Mam za dużo pomysłów na posty i już sama nie wiem od czego zacząć...
Jednakże postanowiłam zacząć od tematu kosmetycznego. Rzeczy bez których nie wyobrażam sobie funkcjonowania jesienią.
1) Uniwersalny balsam z woskiem pszczelim - AVON
Jestem zachwycona tym balsamem. Delikatnie pachnie miodkiem usta po nim są nawilżone , nie wysychają jak po niektórych pseudo balsamach. Zazwyczaj nakładam gruba warstwę na noc i na drugi dzień wstajemy i mamy piękne, wygładzone i nawilżone usta ( dzięki zawartości miodu i witaminy E) - zero spierzchniętych skórek.
Jest to balsam tak zwany uniwersalny, który według producenta wygładzi Twoje usta, odżywi sucha skórę łokci, wypielęgnuje skórki wokół paznokci. Na łokcie nie używałam, bo mam inny fantastyczny kosmetyk, ale o tym może przy innej okazji.

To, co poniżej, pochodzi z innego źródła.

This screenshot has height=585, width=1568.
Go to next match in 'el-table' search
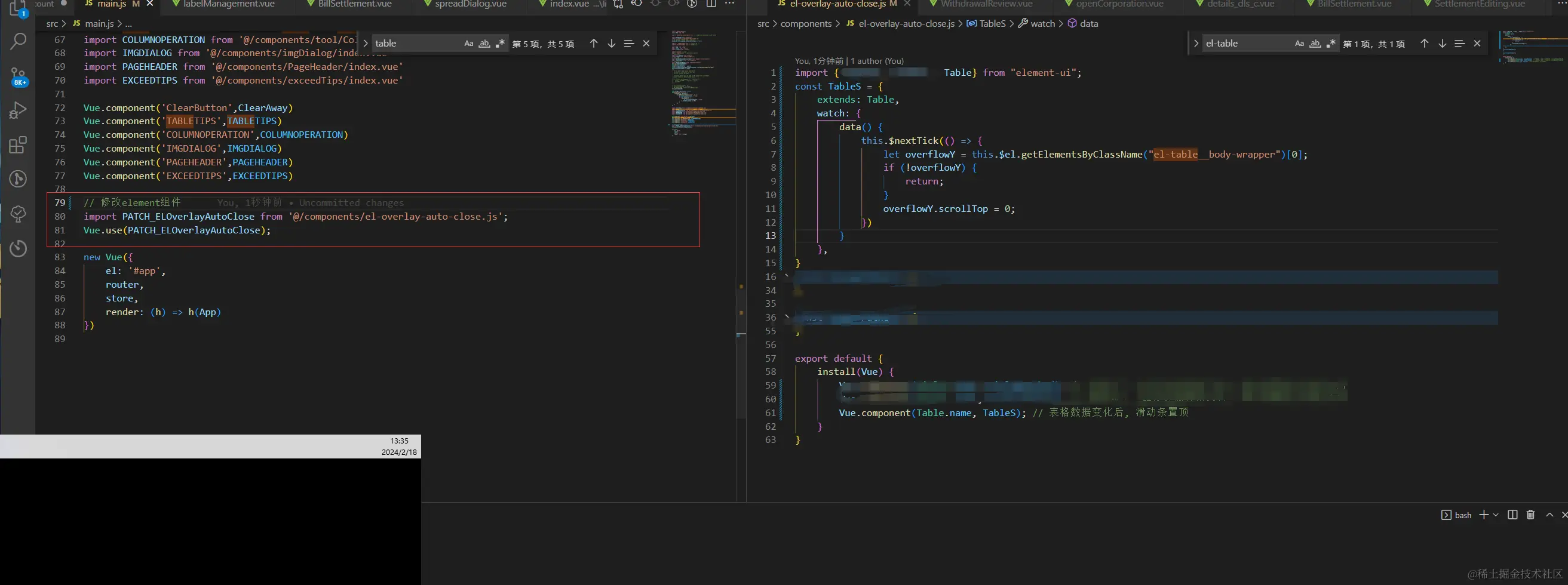coord(1442,44)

Osobiście nie przepadam za kosmetykami z Avonu, ale bez tego balsamu żyć już nie mogę. Jedynie uciążliwe jest wydłubywanie go ze słoiczka, szczególnie jeśli ma się dłuższe paznokcie. :)
2) Krem do rąk
To chyba kosmetyk, który o takiej porze roku schodzi mi niemal hurtowo. Nie jestem przekonana za bardzo do kremów do rąk, które bardzo intensywnie pachną. Mam wrażenie, że one tylko ładnie pachną i nic za tym dobrego nie idzie, a moja skóra na dłoniach potrzebuje dobrego nawilżenia. Obecnie używam Garniera Nawilżająca Pielęgnacja 7dni i jak na razie daje radę, choć myślę że jeśli zaczną się mrozy wrócę do swojej Neutrogeny.
Właśnie sobie uświadomiłam, że to kolejny kosmetyk z miodem, którego używam. Jeśli ktoś nie szuka i nie potrzebuje mega nawilżenia polecam.

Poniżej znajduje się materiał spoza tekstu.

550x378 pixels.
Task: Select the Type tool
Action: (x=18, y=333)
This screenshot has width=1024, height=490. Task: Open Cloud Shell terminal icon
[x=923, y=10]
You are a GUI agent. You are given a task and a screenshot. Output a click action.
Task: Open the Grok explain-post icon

3) Olejek pod prysznic z olejkiem arganowym -Yves Rocher
To jest coś co uwielbiam. Pachnie przecudownie i zapach utrzymuje się jeszcze przez jakiś czas na skórze.
Nie jest to typowy olejek pod prysznic, bo tak owych nie znoszę, dlatego że zostawiają tłusty film na skórze, a ten na całe moje szczęście jest inny.
Nawilża tez delikatnie naszą skórę także takie leniuchy jak, nie muszą już spędzać czasu na balsamowaniu się jeśli nasza skóra się tego nie domaga, bo jeśli się domaga to jej się nie powinno odmawiać...
I tak naprawdę to są te 3 rzeczy do pielęgnacji, bez których nie wyobrażam sobie mojego funkcjonowania.
Trzymajcie się cieplutko!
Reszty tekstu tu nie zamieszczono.